Your question was interesting to me because I grew up believing you bought the largest companies with the longest track records. I started investing when I was 12 some 37 years ago. With limited sources of information available at the time that path was probably the best for me. But with the introduction of the Internet, I believe I can successfully wade through the small cap jungle where I now feel represents the best opportunities going into the future.

The last 10 years, I noticed that my portfolio, which was very diversified with large cap stocks, was not appreciating in value. Every stock in my portfolio was sort of sitting there and my total portfolio value was not climbing. In fact it had stayed pretty stagnant for several years. I had never had a decade go by with no growth. I could not figure out exactly what happened.

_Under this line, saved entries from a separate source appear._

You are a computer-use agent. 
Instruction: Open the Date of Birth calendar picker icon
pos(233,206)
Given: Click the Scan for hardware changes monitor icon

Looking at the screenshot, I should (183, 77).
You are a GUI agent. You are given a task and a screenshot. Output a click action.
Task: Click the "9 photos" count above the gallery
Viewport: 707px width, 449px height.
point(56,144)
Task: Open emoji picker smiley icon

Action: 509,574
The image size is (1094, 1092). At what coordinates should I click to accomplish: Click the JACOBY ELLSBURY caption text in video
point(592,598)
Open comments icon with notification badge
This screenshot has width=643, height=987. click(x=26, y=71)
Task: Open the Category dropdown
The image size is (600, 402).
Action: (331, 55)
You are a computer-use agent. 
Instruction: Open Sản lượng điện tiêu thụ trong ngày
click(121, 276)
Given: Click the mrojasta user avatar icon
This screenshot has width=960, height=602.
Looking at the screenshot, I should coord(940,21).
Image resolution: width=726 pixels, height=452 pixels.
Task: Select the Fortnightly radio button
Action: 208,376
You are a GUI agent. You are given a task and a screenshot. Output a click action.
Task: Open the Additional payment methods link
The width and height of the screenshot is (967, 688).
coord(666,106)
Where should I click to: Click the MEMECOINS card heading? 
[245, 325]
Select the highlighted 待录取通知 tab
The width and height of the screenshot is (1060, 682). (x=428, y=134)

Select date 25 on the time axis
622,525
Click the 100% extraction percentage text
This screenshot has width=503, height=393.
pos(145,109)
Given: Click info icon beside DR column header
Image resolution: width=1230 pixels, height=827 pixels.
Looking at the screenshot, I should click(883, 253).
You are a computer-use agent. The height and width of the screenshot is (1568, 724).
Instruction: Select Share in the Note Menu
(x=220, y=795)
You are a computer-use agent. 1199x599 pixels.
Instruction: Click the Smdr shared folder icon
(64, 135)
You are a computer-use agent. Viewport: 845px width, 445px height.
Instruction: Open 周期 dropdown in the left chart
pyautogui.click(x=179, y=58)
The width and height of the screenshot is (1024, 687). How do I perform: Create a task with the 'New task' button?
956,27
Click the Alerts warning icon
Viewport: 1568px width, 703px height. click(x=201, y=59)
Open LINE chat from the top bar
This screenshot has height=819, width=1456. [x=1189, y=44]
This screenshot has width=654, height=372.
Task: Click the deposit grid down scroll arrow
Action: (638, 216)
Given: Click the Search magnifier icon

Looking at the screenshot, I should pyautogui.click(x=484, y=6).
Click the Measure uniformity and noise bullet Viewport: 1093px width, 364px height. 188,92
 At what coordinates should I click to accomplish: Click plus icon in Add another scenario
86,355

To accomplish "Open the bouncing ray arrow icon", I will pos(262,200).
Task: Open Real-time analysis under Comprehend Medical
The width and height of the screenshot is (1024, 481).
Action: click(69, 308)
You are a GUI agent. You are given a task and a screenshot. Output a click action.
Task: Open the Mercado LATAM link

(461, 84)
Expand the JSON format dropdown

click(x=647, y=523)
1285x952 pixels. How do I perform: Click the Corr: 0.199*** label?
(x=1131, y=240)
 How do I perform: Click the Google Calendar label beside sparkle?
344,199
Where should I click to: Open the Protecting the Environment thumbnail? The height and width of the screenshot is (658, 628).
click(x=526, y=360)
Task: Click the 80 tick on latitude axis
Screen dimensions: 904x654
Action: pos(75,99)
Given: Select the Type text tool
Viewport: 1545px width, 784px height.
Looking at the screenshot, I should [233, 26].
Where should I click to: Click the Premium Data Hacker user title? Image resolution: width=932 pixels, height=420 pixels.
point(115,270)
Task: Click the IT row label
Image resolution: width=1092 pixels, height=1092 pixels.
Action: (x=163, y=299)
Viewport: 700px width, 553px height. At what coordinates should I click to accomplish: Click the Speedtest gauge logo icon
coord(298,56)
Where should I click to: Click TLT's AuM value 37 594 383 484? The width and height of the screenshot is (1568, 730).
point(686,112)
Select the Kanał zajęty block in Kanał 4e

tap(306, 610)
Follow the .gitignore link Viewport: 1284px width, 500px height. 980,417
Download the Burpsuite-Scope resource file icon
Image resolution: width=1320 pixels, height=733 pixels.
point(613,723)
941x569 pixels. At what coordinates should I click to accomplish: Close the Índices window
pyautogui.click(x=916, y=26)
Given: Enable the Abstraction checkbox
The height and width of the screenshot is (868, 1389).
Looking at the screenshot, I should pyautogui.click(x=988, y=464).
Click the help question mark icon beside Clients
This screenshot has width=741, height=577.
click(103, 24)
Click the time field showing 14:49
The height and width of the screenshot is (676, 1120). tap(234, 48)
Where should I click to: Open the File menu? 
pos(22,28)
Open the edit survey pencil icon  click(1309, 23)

Then I made probably my first sizable investing mistake. I tried to apply what I thought created my success in the past. I would sell off about 10% of my stocks and start buying faster growing large cap stocks. Back in 2000, the big names were JDSU, RBAK (now bankrupt), Cisco and Intel and a few other interesting large cap stocks that are now selling for under $5.00. It was a big mistake. Fortunately option premiums were high and I was bringing in enough option cash to negate some of the damage that occurred when the stocks dropped. I had plenty time to exit them, but I held because I always believed long-term was the best way to go. That too was a wrong assumption in this case. I learned a very valuable lesson. (Lesson Learned - Earnings are important. Cash flow is not the whole story. And buy and hold does not mean buy and forget.)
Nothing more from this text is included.